Would you dream of a fancy car, big house, long boat or maybe spending time with the love of your life? Nobody can guarantee how it'll eventuate but one thing is for sure. We've all got an ideal way to spend our most relaxed years.
For example, the dream of one day sailing on a yacht through the Whitsundays, with the sun falling on your back, is what many of us long for. There would be no concerns over money because you've worked hard your whole life. And you deserve to spoil yourself.
The bad news… We also have nightmares
Unfortunately many of us cannot afford to live-out our dreams. We won't be able afford the lifestyle we'd like when we hit retirement.
Late last year, banking and insurance giant Suncorp Group Ltd (ASX: SUN) surveyed 2,000 Australians and found, "an alarming disconnect between what Australians want in their retirement and what they are actually working towards." If you're about 10 to 15 years from finishing work and kicking up your feet for the final time, your dreams could appear a long way off.

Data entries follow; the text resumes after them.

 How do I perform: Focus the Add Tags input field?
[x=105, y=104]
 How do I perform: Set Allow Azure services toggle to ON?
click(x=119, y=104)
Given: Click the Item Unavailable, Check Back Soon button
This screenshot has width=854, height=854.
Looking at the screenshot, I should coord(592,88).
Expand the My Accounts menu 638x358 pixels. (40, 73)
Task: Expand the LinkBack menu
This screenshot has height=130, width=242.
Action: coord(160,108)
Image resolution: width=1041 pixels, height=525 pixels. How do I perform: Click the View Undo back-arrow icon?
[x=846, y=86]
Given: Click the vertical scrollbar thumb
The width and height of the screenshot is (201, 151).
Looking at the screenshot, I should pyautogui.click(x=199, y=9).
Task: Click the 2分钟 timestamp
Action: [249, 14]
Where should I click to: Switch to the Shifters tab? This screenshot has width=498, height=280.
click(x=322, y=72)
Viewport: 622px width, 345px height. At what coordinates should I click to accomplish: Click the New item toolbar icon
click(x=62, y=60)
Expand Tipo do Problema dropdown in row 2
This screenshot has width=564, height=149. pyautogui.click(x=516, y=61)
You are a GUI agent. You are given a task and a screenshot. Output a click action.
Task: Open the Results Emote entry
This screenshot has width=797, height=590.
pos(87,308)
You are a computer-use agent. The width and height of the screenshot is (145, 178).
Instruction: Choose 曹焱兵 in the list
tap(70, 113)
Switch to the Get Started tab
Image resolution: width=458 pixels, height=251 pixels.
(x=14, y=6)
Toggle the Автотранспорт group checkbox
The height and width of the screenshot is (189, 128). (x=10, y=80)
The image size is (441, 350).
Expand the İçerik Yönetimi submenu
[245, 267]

According to the report, one in every three baby-boomers (those born between 1946 and 1964) have less than $100,000 in their nest egg. That's 33% of all Australians approaching retirement! As a consequence, 25% of them expect to work into their 80s!
Heed the warning
When I was younger, I was told repeatedly to respect my elders and work hard to succeed. Two values I've not taken for granted. Both of which have served me well. However, as time has gone by, I realised it's important to work smart, not hard.

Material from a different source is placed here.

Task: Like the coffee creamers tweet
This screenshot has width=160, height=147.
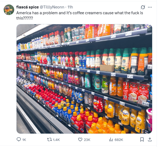Action: point(80,140)
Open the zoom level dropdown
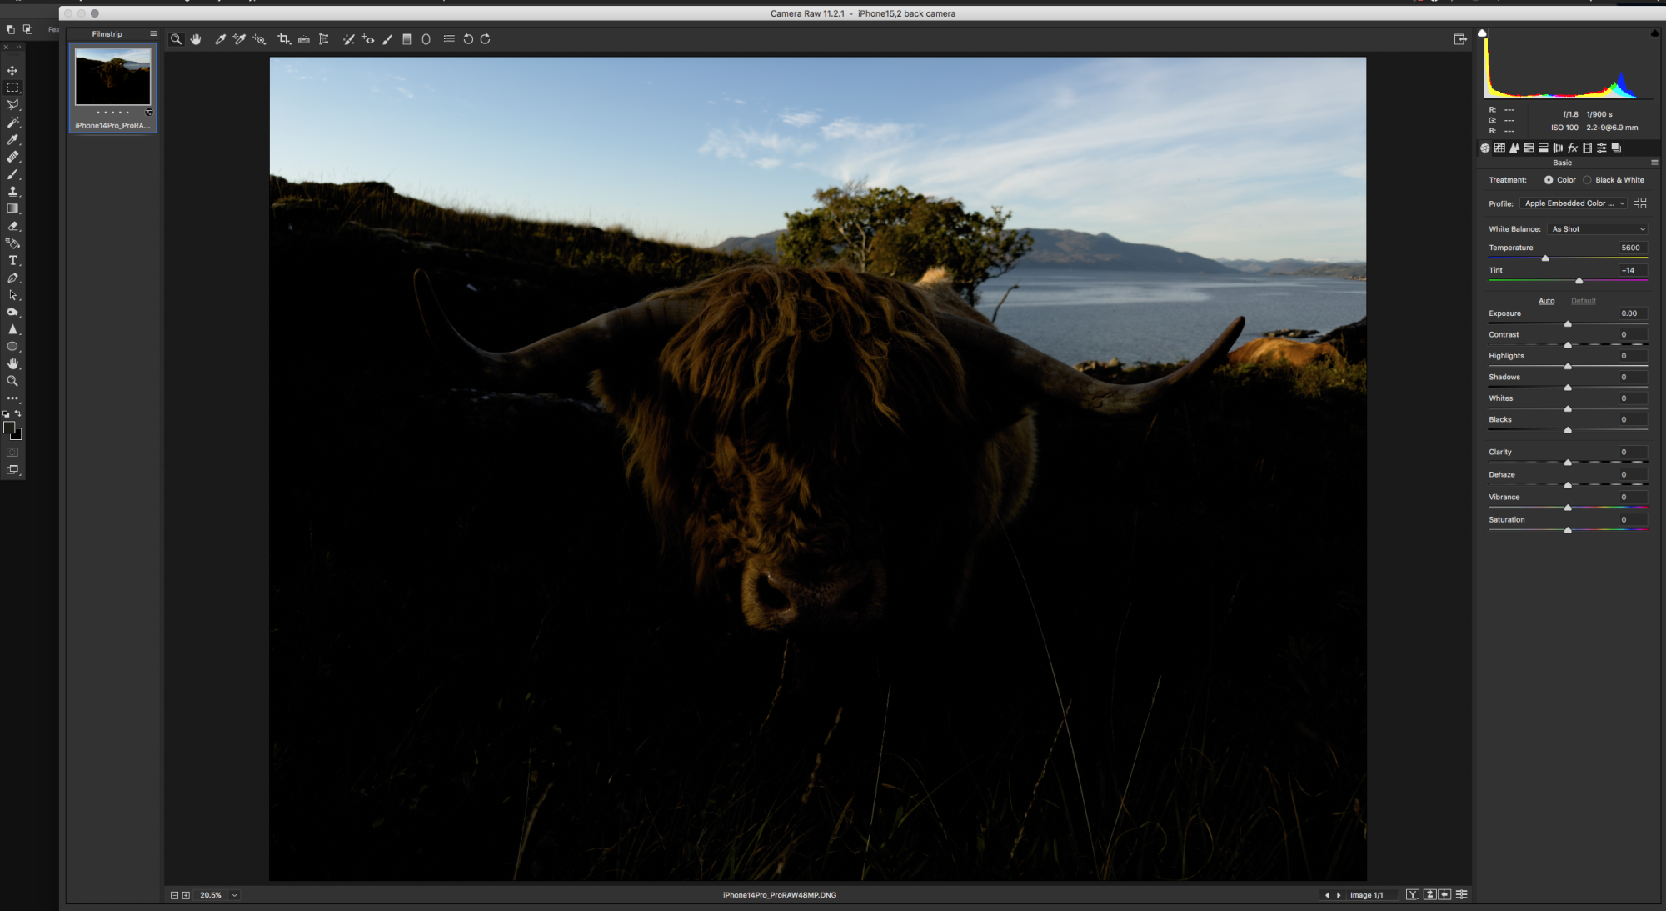The image size is (1666, 911). pyautogui.click(x=234, y=895)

Albert Einstein, perhaps the world's most renowned physicist, compared the idea of making money work for us, to the greatest achievements of man. He said: "Compound interest is the eighth wonder of the world. He who understands it, earns it… he who doesn't… pays it."
For example the difference between $10,000 invested at only 5.5% and 8% for one year is $250. Over 10 years its $4,500. However after 30 years, $10,000 at 8% p.a. turns into $100,600 versus 5.5% p.a. returning just $49,800.
Despite a GFC, dotcom bubble, rising property prices, North Korea's recent demonstrations, Cyprus, and Channel 10's premier of The Shire, the Australian sharemarket has turned a $10,000 investment into $270,000 in just the past 30 years. I bet the 33% of baby boomers would be kicking themselves today!
"but it's too hard"
$270,000 for just putting your money in an index fund seems like easy work. It is. Smart, easy and extremely rewarding. Still…. it's too hard to invest. Isn't it?
Too many Australians do not understand the stockmarket or investing in general. They're missing out on truly fantastic gains because of the 'great Australian dream'. The idea that owning your own home is the be-all and end-all. Remember what Albert Einstein said earlier… "He who doesn't [understand compound interest] … pays it."
Buying a home with your own money is a fantastic achievement and it gives you a great sense of accomplishment. But is the idea of taking out an 80% loan from the likes of Westpac Banking Corporation (ASX: WBC) or National Australia Bank Ltd (ASX: NAB), for an average 5% p.a. in interest over 30 years really a great achievement? I'm sticking to what Einstein said.
Foolish takeaway
At the end of the day, if you're saving money it's a good thing. But the great thing is to use it appropriately. Invest it. Make it work for itself and if you don't know how to. Learn. Do a course, read a book, whatever you need to do. The learning curve might seem steep but you're here-and-now sacrifice will reap rewards which last a lifetime. Do you want your dreams to come true?